M4 Master OrgXtract

Team

  • Lorenzo Battiston
  • Laura Langhauser
  • Niklas Lengert
  • Sao Chi Pham
  • Viet Anh Jimmy Tran

Supervision

Stefan Wehrmeyer

Defining our Problem

To understand the problem better, we took a deep dive into the composition of organizational charts of German authorities. Every organizational chart not only looked different but also did not follow the same structure. The only thing they had in common was their format: PDF. We had a lot of discussion with the Open Knowledge Foundation about their objective to make these organizational charts machine-readable. Their answer was straightforward: To make research easier and, above all, faster. Organizational charts contain a great deal of information about the distribution of power positions. Automatically reading this data allows us to trace personnel structures and clarify any potential grievances. We needed to find an efficient solution to make large amounts of organizational charts machine readable and put them in a format that the Open Knowledge Foundation could easily research.

Research

It is relatively easy to read text out of PDFs. However, the difficult part is getting the information structured and ready to use. The research phase involved a great deal of trial and error. During the research phase, we tested different technologies to identify the best solution for our problem. We tested a number of natural language processing solutions to retrieve the names of organizational units, the people leading them and other responsibilities.

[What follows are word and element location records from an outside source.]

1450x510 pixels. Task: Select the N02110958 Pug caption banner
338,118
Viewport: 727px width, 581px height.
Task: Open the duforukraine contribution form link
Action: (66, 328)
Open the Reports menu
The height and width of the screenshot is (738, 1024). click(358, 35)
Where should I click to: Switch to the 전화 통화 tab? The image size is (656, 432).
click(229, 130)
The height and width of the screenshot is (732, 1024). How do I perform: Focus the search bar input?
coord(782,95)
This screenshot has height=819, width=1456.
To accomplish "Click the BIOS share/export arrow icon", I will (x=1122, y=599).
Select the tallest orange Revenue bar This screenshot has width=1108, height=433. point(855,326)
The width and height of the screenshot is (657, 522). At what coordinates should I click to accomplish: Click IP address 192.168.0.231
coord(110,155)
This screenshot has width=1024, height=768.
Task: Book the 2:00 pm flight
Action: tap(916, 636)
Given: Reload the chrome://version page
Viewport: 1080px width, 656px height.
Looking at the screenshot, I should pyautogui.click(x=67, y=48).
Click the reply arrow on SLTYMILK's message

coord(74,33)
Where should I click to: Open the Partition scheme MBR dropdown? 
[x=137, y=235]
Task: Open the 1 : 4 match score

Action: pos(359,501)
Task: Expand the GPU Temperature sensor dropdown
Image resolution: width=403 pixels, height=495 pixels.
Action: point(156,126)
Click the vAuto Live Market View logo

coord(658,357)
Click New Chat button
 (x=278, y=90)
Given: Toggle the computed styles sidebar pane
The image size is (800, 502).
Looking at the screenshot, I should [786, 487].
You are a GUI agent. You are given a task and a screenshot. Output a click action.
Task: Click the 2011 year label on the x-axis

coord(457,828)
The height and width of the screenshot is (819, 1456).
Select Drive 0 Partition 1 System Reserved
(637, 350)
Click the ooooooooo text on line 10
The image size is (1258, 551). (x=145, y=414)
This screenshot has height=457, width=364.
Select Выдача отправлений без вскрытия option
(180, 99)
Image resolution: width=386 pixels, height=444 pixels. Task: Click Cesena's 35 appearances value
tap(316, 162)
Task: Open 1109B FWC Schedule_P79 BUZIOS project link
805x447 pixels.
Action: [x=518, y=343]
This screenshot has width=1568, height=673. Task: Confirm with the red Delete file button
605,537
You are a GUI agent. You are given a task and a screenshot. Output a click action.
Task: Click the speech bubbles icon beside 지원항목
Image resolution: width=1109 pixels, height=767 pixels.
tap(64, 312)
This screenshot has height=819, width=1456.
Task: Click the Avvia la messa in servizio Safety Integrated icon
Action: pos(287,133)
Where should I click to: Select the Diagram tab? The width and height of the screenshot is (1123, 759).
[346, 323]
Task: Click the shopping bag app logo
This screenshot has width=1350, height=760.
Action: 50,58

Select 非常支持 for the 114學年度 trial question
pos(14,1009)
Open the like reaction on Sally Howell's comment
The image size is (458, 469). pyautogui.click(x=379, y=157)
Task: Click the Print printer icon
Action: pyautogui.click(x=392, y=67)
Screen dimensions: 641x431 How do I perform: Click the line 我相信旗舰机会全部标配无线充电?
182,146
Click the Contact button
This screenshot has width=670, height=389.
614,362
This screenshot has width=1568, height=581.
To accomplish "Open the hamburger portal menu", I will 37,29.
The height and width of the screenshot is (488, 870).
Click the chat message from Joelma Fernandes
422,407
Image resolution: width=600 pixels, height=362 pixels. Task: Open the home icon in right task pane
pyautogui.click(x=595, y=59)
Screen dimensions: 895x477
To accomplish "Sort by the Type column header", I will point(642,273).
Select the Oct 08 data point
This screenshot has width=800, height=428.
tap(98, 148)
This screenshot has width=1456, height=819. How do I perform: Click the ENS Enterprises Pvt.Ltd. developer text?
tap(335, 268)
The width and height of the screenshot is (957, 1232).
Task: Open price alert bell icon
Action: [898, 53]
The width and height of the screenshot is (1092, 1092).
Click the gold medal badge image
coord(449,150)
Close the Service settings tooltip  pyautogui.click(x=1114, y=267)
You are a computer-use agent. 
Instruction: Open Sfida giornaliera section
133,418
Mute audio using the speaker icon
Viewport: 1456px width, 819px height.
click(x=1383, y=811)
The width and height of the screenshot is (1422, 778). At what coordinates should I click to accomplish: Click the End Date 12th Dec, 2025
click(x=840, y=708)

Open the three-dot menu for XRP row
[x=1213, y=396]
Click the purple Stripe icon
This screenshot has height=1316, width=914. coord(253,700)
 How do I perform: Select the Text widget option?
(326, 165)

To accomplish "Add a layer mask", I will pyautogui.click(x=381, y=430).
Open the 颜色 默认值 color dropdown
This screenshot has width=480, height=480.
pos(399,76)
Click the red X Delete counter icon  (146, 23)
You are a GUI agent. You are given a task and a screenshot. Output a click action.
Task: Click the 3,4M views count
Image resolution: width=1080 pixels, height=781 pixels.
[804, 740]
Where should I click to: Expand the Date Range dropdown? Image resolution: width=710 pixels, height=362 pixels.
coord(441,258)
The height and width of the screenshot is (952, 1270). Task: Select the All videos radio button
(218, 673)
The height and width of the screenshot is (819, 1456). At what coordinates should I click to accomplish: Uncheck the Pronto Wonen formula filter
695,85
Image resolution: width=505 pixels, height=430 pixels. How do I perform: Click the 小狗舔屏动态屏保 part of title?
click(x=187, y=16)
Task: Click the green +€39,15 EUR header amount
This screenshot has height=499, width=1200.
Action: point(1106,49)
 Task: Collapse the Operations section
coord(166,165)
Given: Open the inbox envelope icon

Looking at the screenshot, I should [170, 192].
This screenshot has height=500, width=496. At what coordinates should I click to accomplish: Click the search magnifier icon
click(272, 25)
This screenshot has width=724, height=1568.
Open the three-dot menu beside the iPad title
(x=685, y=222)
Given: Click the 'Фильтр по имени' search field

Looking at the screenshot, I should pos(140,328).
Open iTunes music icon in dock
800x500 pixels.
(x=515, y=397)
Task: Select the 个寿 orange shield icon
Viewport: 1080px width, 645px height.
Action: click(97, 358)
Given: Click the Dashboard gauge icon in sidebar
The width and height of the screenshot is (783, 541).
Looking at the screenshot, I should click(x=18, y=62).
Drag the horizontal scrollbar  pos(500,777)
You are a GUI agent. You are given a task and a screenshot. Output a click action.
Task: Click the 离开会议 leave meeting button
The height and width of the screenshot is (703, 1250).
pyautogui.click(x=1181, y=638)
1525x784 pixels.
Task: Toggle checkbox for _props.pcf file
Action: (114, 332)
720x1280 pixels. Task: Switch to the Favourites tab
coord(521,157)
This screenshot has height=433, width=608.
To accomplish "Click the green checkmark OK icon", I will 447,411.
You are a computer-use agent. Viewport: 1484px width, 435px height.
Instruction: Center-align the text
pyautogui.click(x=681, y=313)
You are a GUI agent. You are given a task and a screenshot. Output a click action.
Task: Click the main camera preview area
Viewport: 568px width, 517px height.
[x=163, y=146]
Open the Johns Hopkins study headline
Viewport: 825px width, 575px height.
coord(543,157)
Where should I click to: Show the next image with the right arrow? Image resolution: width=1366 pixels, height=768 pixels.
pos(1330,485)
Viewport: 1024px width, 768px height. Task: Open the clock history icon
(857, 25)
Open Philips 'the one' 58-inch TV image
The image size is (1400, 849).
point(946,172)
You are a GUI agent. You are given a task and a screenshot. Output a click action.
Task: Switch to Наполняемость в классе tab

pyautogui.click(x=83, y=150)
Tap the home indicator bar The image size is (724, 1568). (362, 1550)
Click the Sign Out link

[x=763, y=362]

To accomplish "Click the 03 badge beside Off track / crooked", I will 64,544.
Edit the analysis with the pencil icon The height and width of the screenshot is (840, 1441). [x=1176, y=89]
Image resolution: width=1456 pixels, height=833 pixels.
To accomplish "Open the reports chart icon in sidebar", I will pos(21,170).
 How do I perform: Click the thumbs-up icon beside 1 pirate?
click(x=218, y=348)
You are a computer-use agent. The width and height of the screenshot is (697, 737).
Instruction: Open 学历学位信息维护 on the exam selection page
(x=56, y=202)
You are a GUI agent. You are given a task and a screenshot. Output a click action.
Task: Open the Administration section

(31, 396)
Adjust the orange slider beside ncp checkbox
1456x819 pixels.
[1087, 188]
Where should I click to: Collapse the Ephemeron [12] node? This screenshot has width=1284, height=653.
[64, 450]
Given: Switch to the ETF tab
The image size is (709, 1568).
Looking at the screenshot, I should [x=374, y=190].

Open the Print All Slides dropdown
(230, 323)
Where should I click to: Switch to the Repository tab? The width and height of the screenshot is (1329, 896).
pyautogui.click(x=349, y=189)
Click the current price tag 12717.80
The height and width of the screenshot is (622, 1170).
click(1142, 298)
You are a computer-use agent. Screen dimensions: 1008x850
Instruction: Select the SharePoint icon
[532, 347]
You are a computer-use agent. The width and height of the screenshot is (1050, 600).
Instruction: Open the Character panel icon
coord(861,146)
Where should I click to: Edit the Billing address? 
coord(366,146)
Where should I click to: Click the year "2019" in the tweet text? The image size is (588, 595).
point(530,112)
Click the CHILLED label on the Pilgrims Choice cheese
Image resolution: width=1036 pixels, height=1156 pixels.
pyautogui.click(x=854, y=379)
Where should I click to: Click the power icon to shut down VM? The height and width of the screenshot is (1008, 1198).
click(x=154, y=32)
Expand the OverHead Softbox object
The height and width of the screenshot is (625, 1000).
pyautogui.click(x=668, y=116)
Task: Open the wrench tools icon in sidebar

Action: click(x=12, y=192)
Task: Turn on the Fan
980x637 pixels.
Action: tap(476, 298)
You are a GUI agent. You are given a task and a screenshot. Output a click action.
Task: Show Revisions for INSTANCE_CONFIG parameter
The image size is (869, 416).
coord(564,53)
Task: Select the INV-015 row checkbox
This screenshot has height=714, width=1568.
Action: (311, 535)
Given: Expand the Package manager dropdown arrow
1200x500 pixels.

Using a simple language model was not sufficient to deal with the output from PDF, which is why we needed to combine different solutions. To get all the necessary information, we must pre-process the text by removing unnecessary content from the documents, match patterns to extract data and then use a named entity recognition system.

Project Planning

At the beginning of our project, we divided our group into distinct sub-teams, each responsible for conducting research in a specific area. We then planned our project using a Trello board, which enabled us to split all our tasks into an organized format and assign each task to different project members. We split into groups to tackle different project areas. One team was responsible for implementing the algorithm for extracting structured data, while the other team worked on the visualization and interactive web interface to demonstrate the capabilities of our tool.